Records for processing
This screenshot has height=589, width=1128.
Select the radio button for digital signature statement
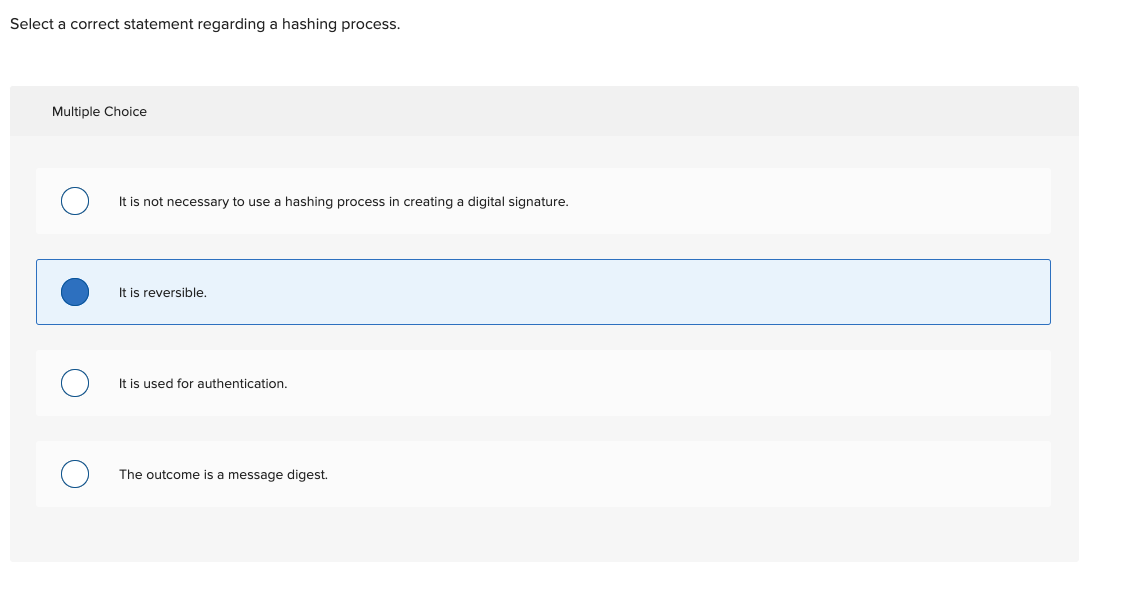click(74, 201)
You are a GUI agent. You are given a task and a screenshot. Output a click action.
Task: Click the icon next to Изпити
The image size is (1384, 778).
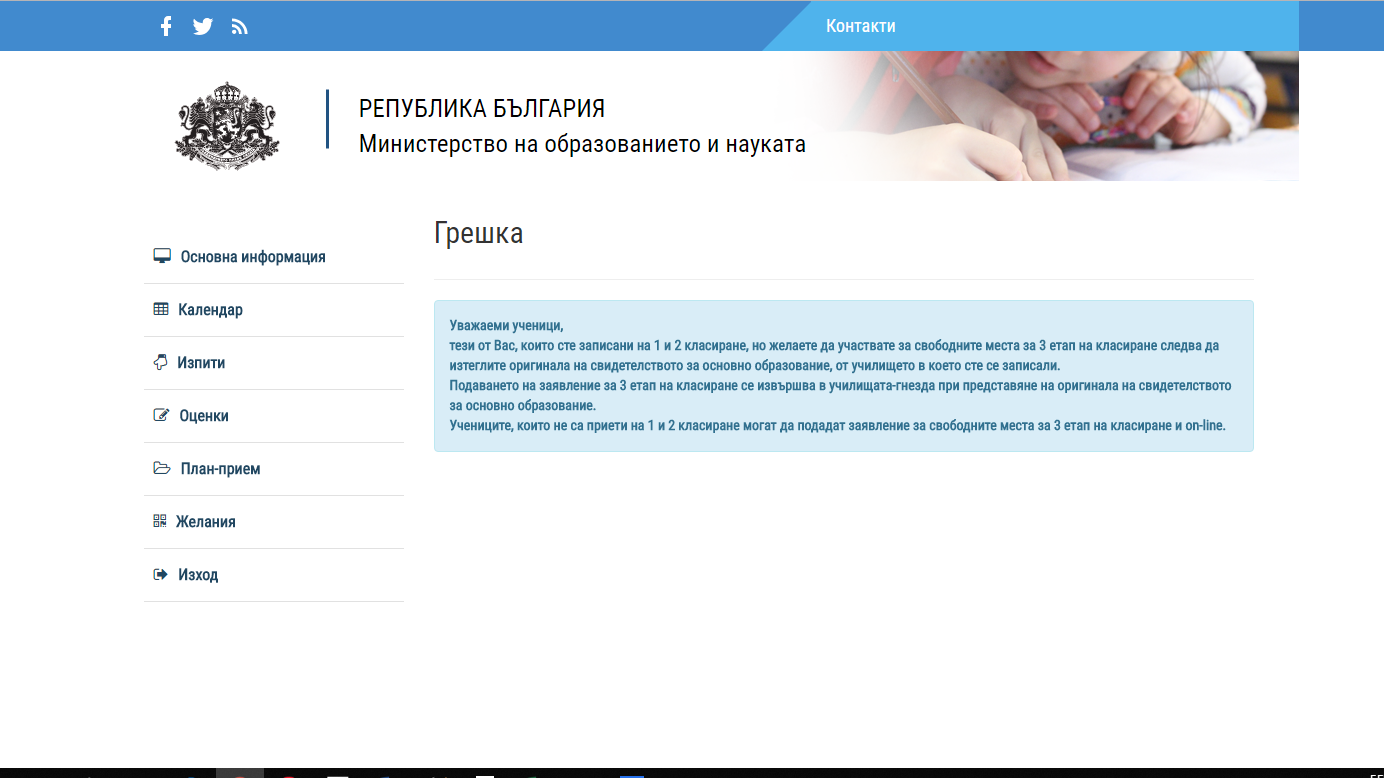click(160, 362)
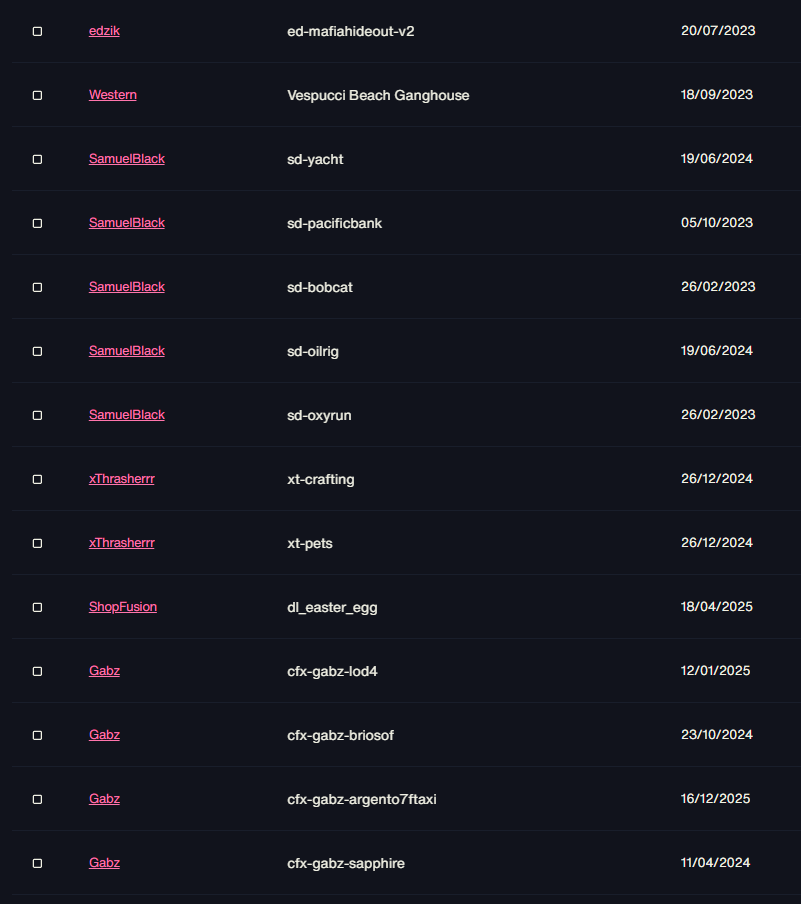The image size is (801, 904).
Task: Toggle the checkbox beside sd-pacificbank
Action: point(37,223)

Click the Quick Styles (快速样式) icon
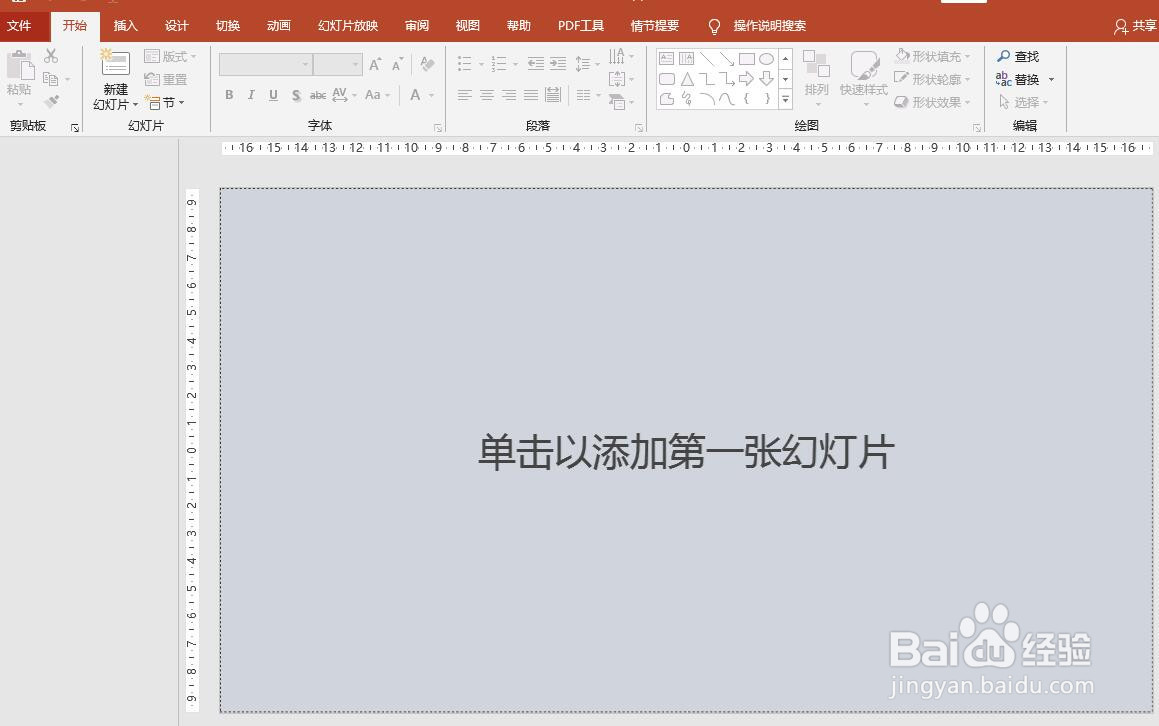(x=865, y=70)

Work to complete
Each line of the data that holds "screenshot" should be copied.

Answer space
This screenshot has height=589, width=1128.
You are a GUI agent. You are given a task and a screenshot. Output a click action.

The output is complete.